Sukienki i spódnice kobiety zamieniły na garnitury, które przestały być traktowane jako element biurowego dress code’u. Garnitur został zestawem całodobowym, który można nosić po pracy, podczas weekendu lub na wieczór. Królowały te kolorowe, dopasowane, noszone ze szpilkami i te w męskim stylu, z szerokimi spodniami i marynarkami. Tylko pomyśleć, że moda kazała nam czekać na jego powrót ponad 30 lat, od kiedy po raz pierwszy wprowadził go na damskie wybiegi Giorgio Armani.

Afera zdjęciowa

Największy skandal ostatniego dziesięciolecia. Trzech najsłynniejszych i najbardziej wpływowych fotografów w świecie mody: Mario Testino, Terry Richardson i Bruce Weber, zostali oskarżeni o seksualne wykorzystywanie modelek w ciągu wielu lat pracy w branży. Efektem były nie tylko konsekwencje prawne, lecz także natychmiastowy zakaz pracy, który wprowadziło wobec nich większość czołowych wydawnictw i domów mody.

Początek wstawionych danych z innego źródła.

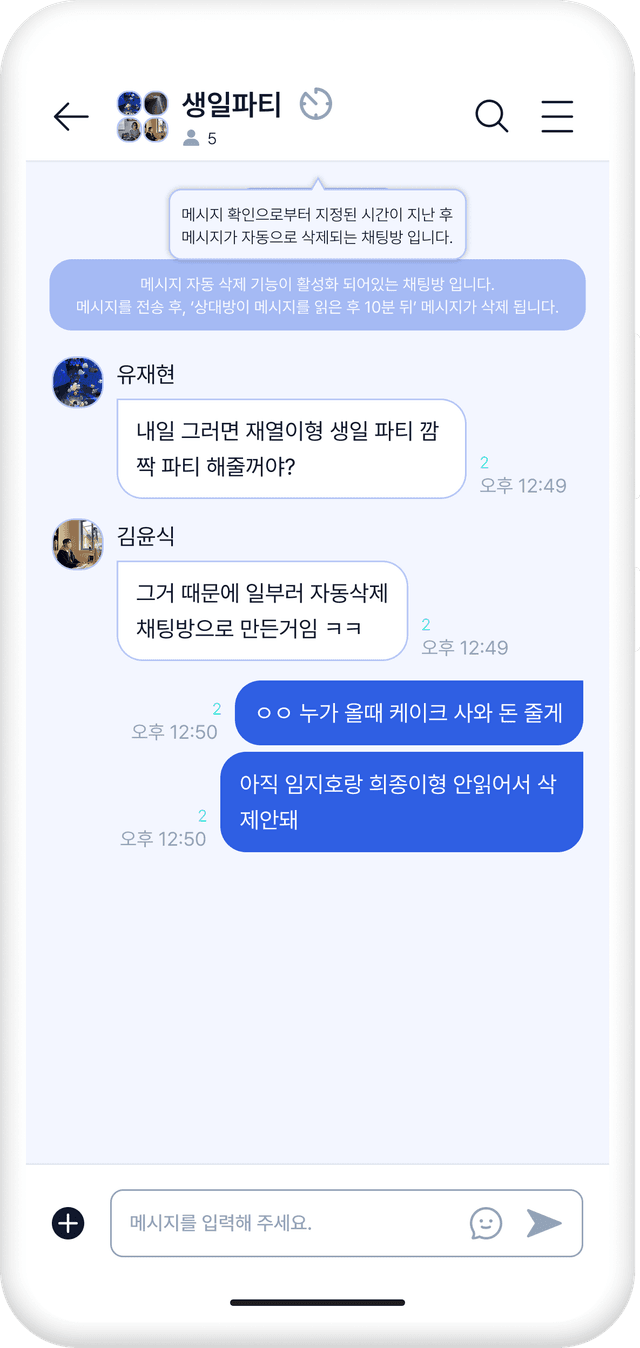Select 유재현's message about the surprise party
The image size is (640, 1348).
click(290, 448)
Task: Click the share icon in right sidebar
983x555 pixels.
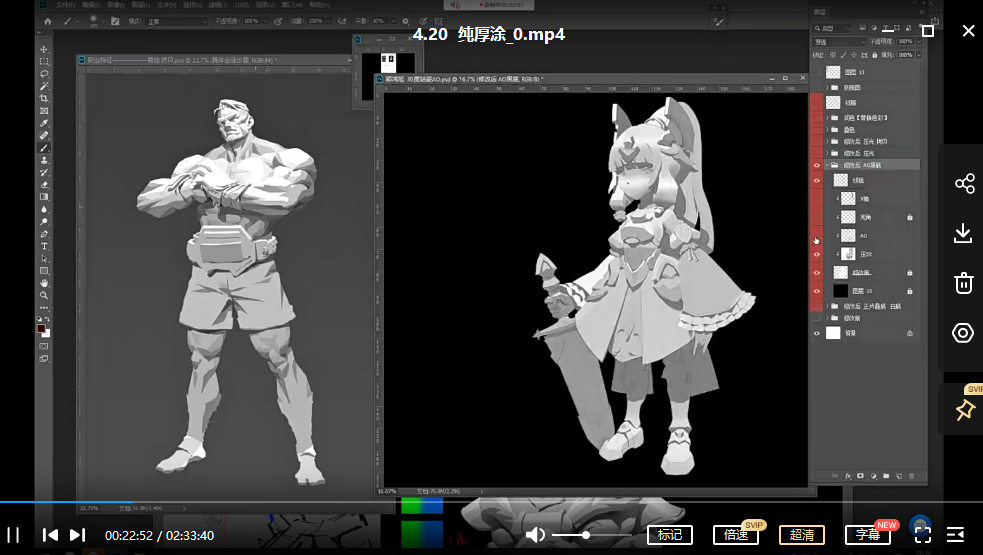Action: (964, 184)
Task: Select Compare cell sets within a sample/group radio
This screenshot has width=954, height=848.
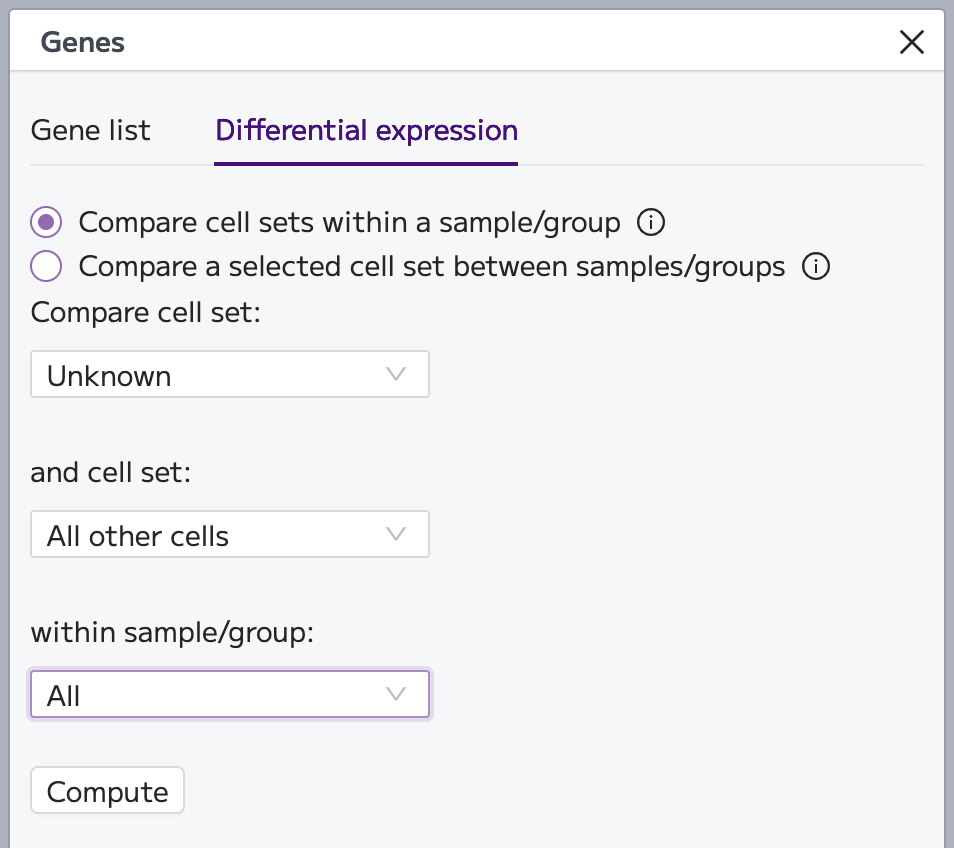Action: [x=46, y=222]

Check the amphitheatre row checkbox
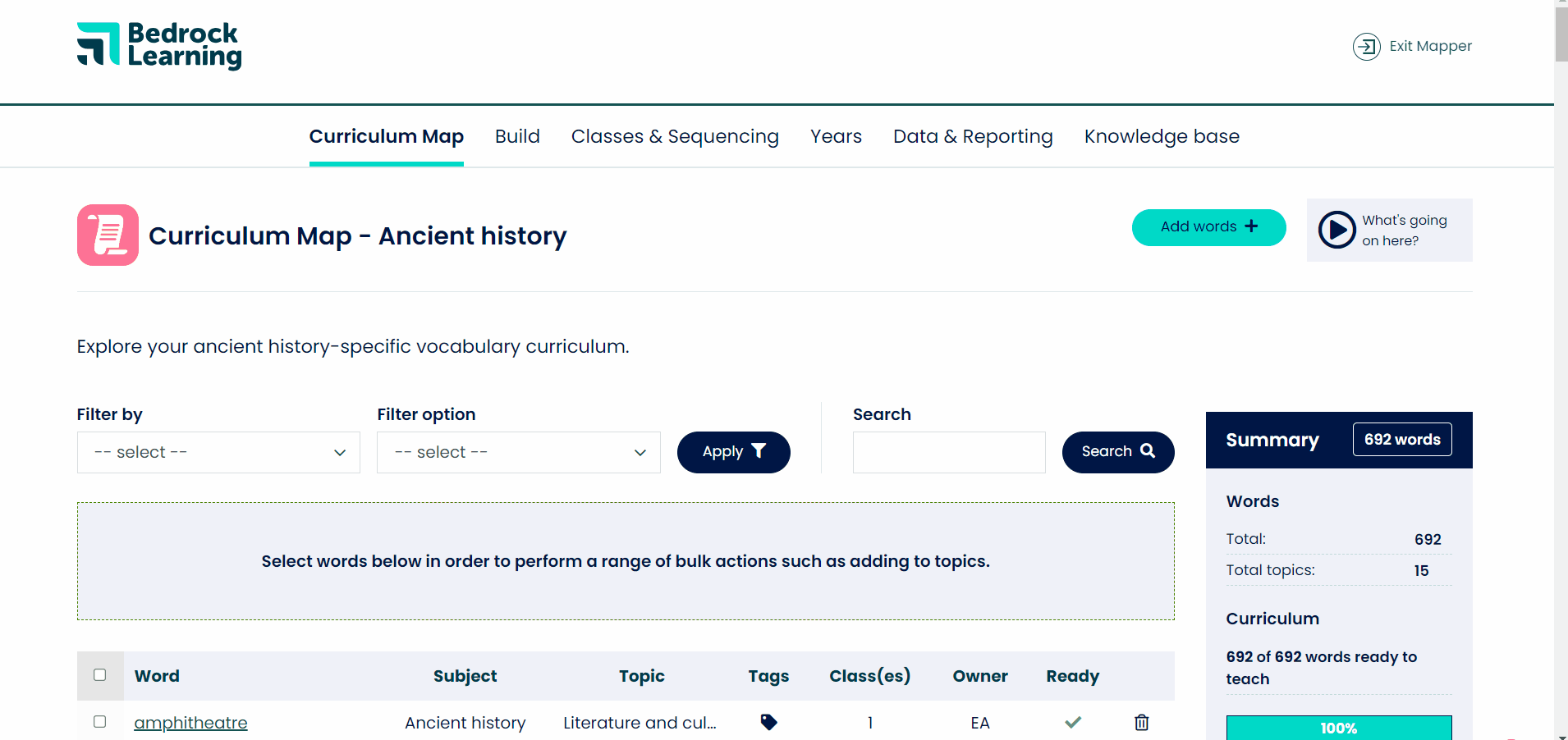[100, 722]
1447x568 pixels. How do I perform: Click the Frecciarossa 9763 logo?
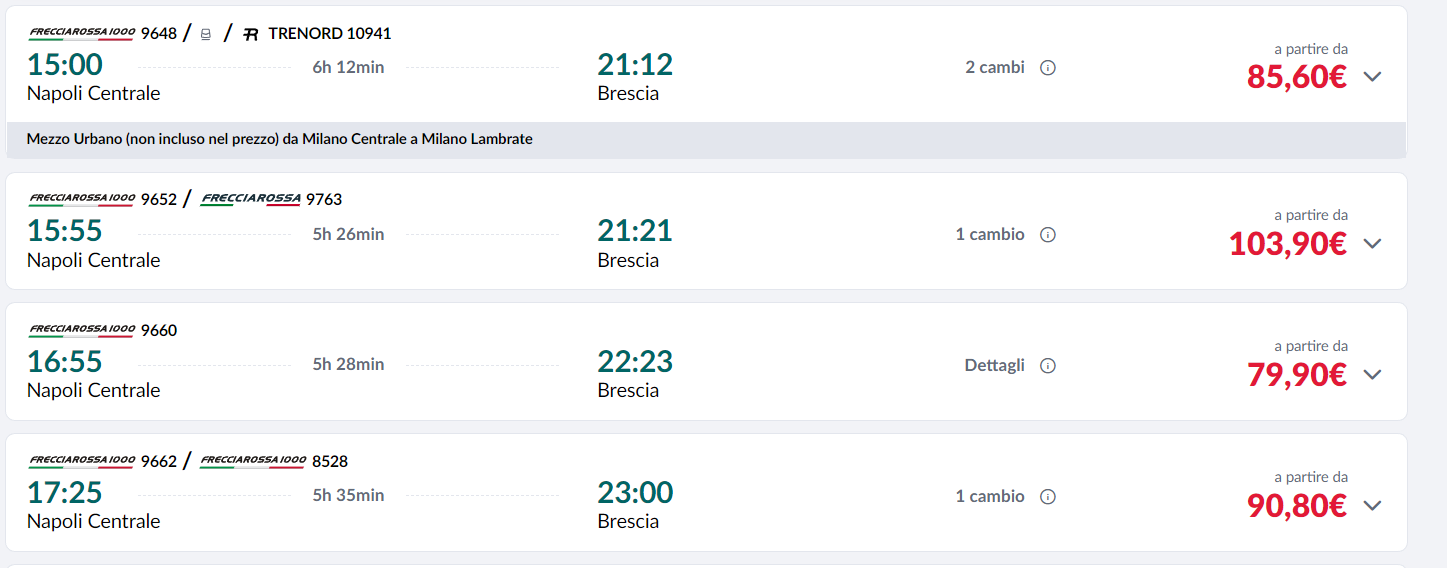point(250,199)
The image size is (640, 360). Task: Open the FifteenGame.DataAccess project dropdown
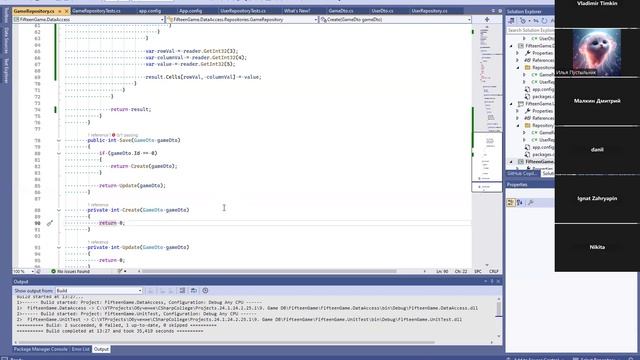coord(89,19)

Moda w nowej rzeczywistości

Pandemia dotkliwie uderzyła w sektor luksusowy i wymusiła wiele zmian na markach. Jedną z nich był sposób organizacji pokazów, na które dotychczas zapraszano kilkaset osób. Podczas wiosennych tygodni mody, odbywających się we wrześniu i październiku, większość domów mody swoje kolekcje zaprezentowała w świecie wirtualnym. Ci, którzy chcieli mieć tradycyjne pokazy, musieli ograniczyć liczbę gości i zorganizować je na świeżym powietrzu. Tak też zrobił francuski projektant Jacquemus, który nową kolekcję pokazał na środku pola pszenicy.

Wywiad pochodzi z grudniowego wydania magazynu ELLE.